== Excerpt provided ==
BEGIN

Was restructuring a success? Prices provide a dispassionate analysis, showing that restructuring was poorly designed, badly executed, and focused on the wrong part of the grid. With those lessons learned, it’s time to explore ways to move forward.
Recent electricity price increases have prompted disparate organizations to issue self-serving declarations about whether deregulation is to blame. The Electric Power Supply Association, representing competitive power suppliers, claims market-oriented reforms have benefited consumers, while the American Public Power Association, representing municipal utilities that want to maintain their control of local markets, argues the opposite.
Fortunately, prices provide a dispassionate analysis. They illustrate that restructuring was poorly designed and badly executed, and it focused on the wrong part of the grid. An analysis of prices also suggests new directions for electricity market regulation (see sidebar, “A Model for Reform”).
Some state officials have blamed price spikes on deregulation, giving us a readily testable proposition: Have price increases in restructured states exceeded those in states that chose not to restructure?
The National Regulatory Research Institute (NRRI) at Ohio State University has characterized the status of electric restructuring according to the map shown in Figure 1 (see “Restructuring in the States”). This map provides us with two differentiable populations to compare: The states that fully restructured (as the NRRI defines the term) and the states that remained traditionally regulated.
New Hampshire, California, New York, Rhode Island, and Pennsylvania in 1996 were the first state legislatures to pass restructuring bills. However, wholesale access began in 1992 with that year’s Federal Energy Policy Act. Political discussions at the state level over the next several years gave regulated utilities time to contemplate and plan for a restructured future, even before state legislation was official. Therefore, an analysis of changes in retail-power prices will focus on the period from 1992 to 2005 (the most recent year for which complete data is available). If deregulation caused prices to increase, we would expect to see a greater increase in prices in states that restructured their utility industries.

END

== Collected material ==
BEGIN

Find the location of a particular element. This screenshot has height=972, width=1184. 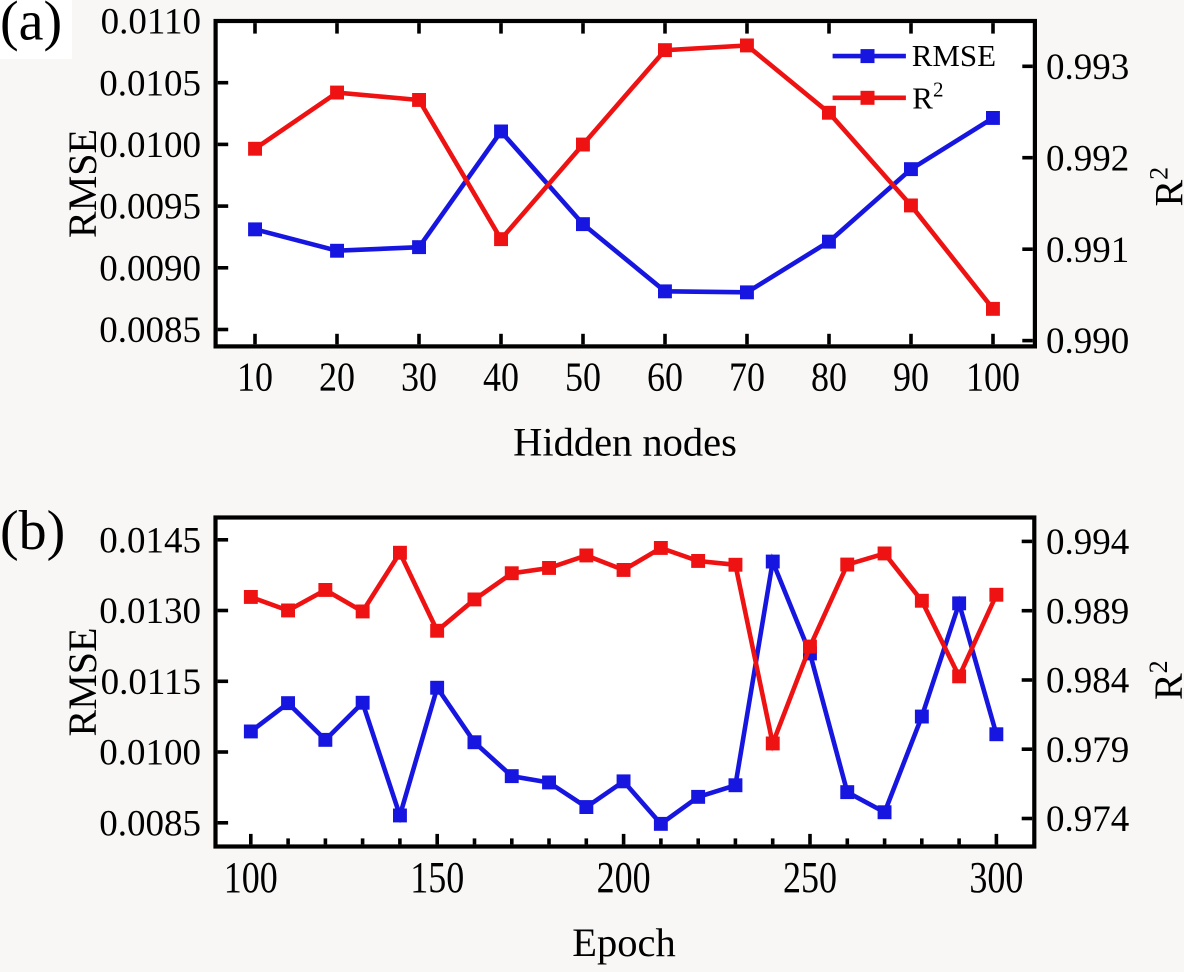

END

== What you will do ==
#1 In the electricity restructuring text, which act began wholesale access in 1992?
#2 Echo the passage of the electricity restructuring text starting at "Recent electricity price" and ending at "argues the opposite.".
The data can be set aside; none of it is needed here.

== Solutions to the problems ==
#1 The Federal Energy Policy Act.

#2
Recent electricity price increases have prompted disparate organizations to issue self-serving declarations about whether deregulation is to blame. The Electric Power Supply Association, representing competitive power suppliers, claims market-oriented reforms have benefited consumers, while the American Public Power Association, representing municipal utilities that want to maintain their control of local markets, argues the opposite.